Der Normergeist

In früheren Tagen war es beim "Normer", einem Bauernhof am Wattenberg, nicht recht geheuer. Ein Hausgeist trieb dort zu nächtlicher Stunde sein Unwesen, und der Bauer hatte Spott und Schaden davon. Wenn aber im Anger die Obstbäume voll reifer Äpfel und Birnen hingen, und wer des Weges kam, begehrliche Blicke darauf warf, dann wachte der Geist darüber, daß sich nachts keine Diebsseele daran vergriff. In solchen Zeiten fand der Bauer den Schabernack reichlich aufgewogen, den ihm sein heimlicher Hausgenosse sonst das Jahr über mitspielte.

Einmal gedachten zwei Wattenberger Bauernburschen, der Buh Luis und der Mehrer Marti, trotz dem Normer Wächter es sich gütlich zu tun im Fiühbirnbaum des Bauern. Die Birnen waren reif, das hatten sie beim Kirchgang gesehen und waren schnell übereingekommen, den schwer tragenden Baum des Nachts zu erleichtern. Da saßen sie nun in seinem Geäst und stopften ihre Taschen voll. Der Marti, fertig damit als erster - er hatte die längeren Finger -, pflückte noch eine runde, übergroße Frucht, um sie frisch vom Zweig weg zu verkosten, wo nach ihm schon die ganze Zeit das Maul wässerte. Hub da nicht plötzlich eine Glocke zu läuten an, laut und lauter, obgleich kein Dach des Normer Gehöfts eine trug?
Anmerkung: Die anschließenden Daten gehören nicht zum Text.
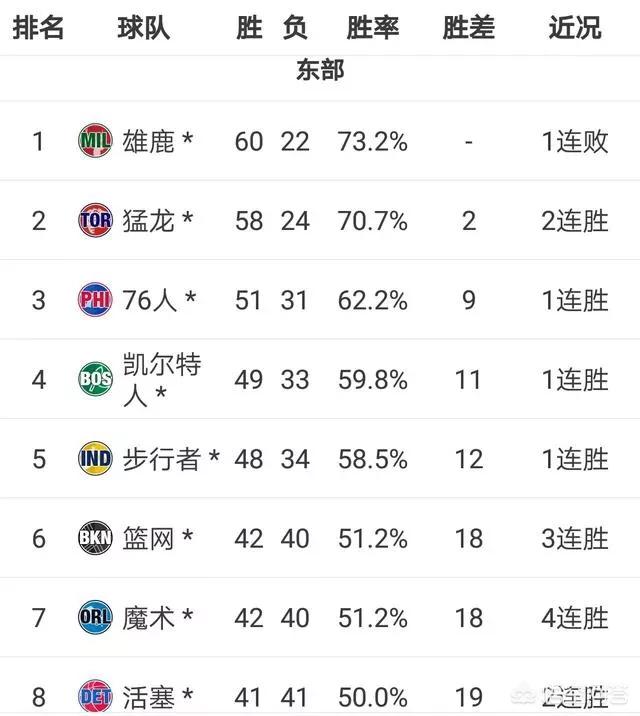Select the Philadelphia PHI team logo
640x716 pixels.
95,300
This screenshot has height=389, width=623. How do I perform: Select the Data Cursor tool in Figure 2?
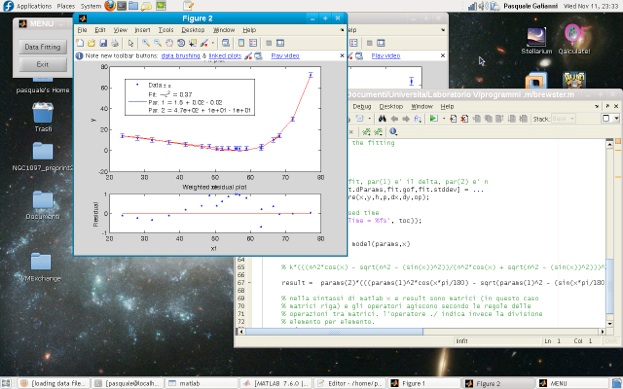point(193,43)
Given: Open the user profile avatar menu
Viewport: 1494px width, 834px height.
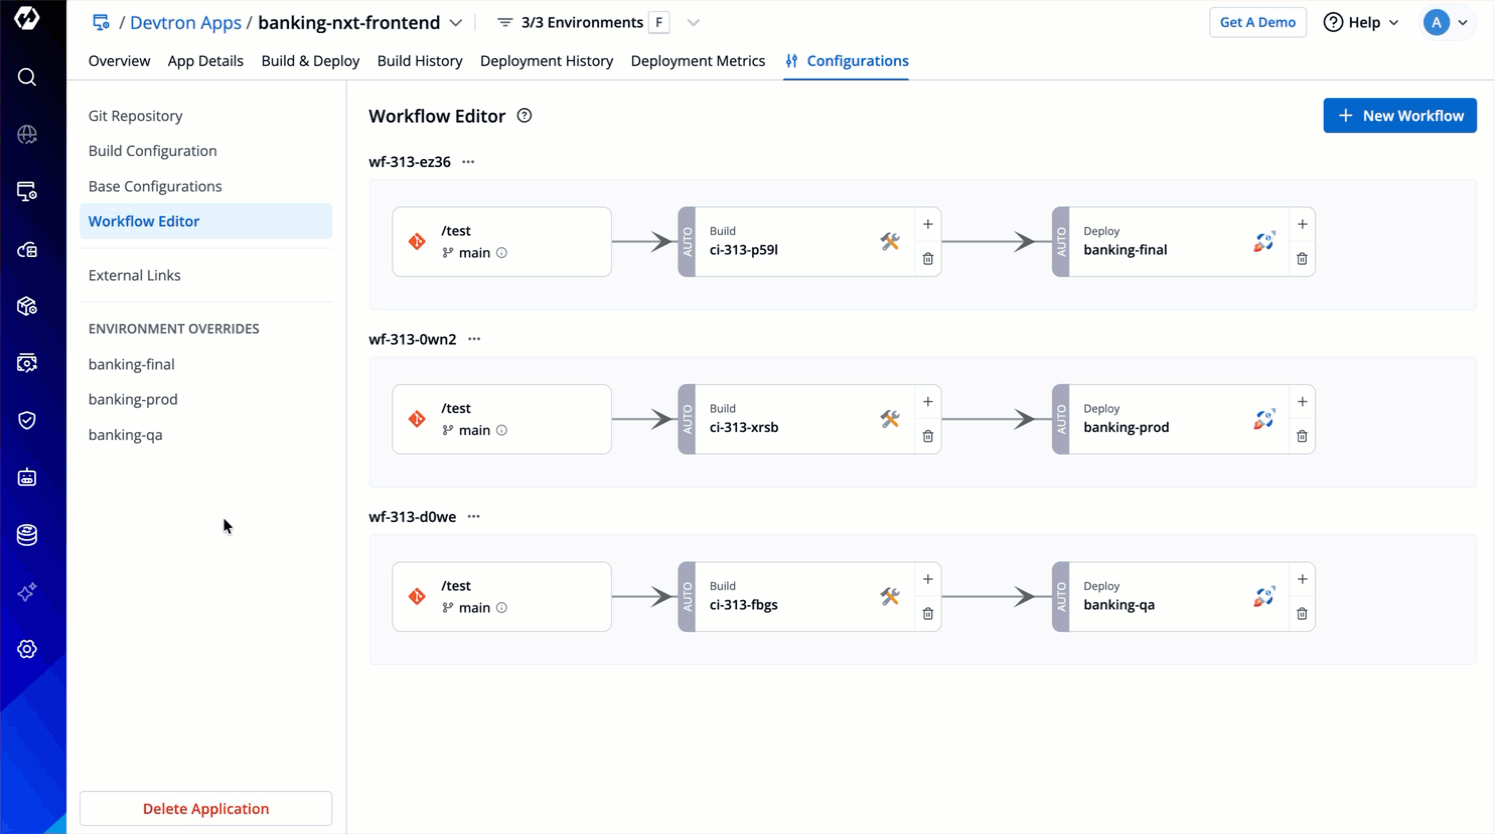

Jäh schrieen die Elstern auf, und die Diebe, ängstlich Ausschau haltend, sahen: da kam über den Obstanger, und geradewegs auf sie zu, ein schwarzes Wuzlwesen herangetorkelt. Im gleichen Augenblick fielen sie aus dem Baume und rannten Hals über Kopf davon. Zu spät merkten sie, daß ihre Flucht mitten durch den unheimlichen Bereich der Normer Kapelle führte. Hier mußten sie beim nächsten Sprung auf ihn stoßen und - aufschreiend warfen sie sich zurück - quer vor ihrem Weg, da lag er, ein schwarzer, plumper Mann, ohne Kopf; weiß Gott, wo der ihnen vor die Füße rollen würde! Sie brachen nach der Hangseite aus, sahen im Vorbeirasen, wie sich das Unwesen mit einem Ruck erhob und ihnen nachsetzte. Blindlings durch dick und dünn rannten sie zutal.

Beim Mehrerstall endlich, in den sie mit ihren letzten Kräften hineinstürzten und schnell den Riegel vor die Türe warfen, glaubten sie sich gerettet. Hier wollten sie die Nacht verbringen und über den gestohlenen Birnen den Schrecken vergessen. Die hätten sie wohlverdient, meinte der Luis, aber kaum war ihm das Wort entfahren, gab es einen Krach, daß der Stall in seinem Gebälk ächzte und knarrte und auseinanderzubrechen drohte. "Der Geist ist da!" schrie der Martl. "Wirf ihm außi d'Putzen, wanns ihn schon ruin!" Mit fliegenden Händen warfen die Burschen ihre ganze Diebsbeute beim Loch in der Wand hinaus, und als die letzte Birne draußen niederplumpste, da erst hörte das schreckliche Gelärme auf. Der Normergeist hatte sich einmal mehr als getreuer Wächter gezeigt und losen Gesellen das Diebsgelüst ausgetrieben. Der Luis und der Marti haben sich nie wieder an fremden Äpfeln und Birnen vergriffen, mochten die sommer- und herbstlang noch so sehr locken.

Quelle: Sagen aus Wattens und Umgebung; gesammelt von den Schulkindern in Wattens und Wattenberg. In: Wattener Buch, Beiträge zur Heimatkunde von Wattens, Wattenberg und Vögelsberg. Schlern-Schriften 165, Innsbruck 1958. S. 309 - 326.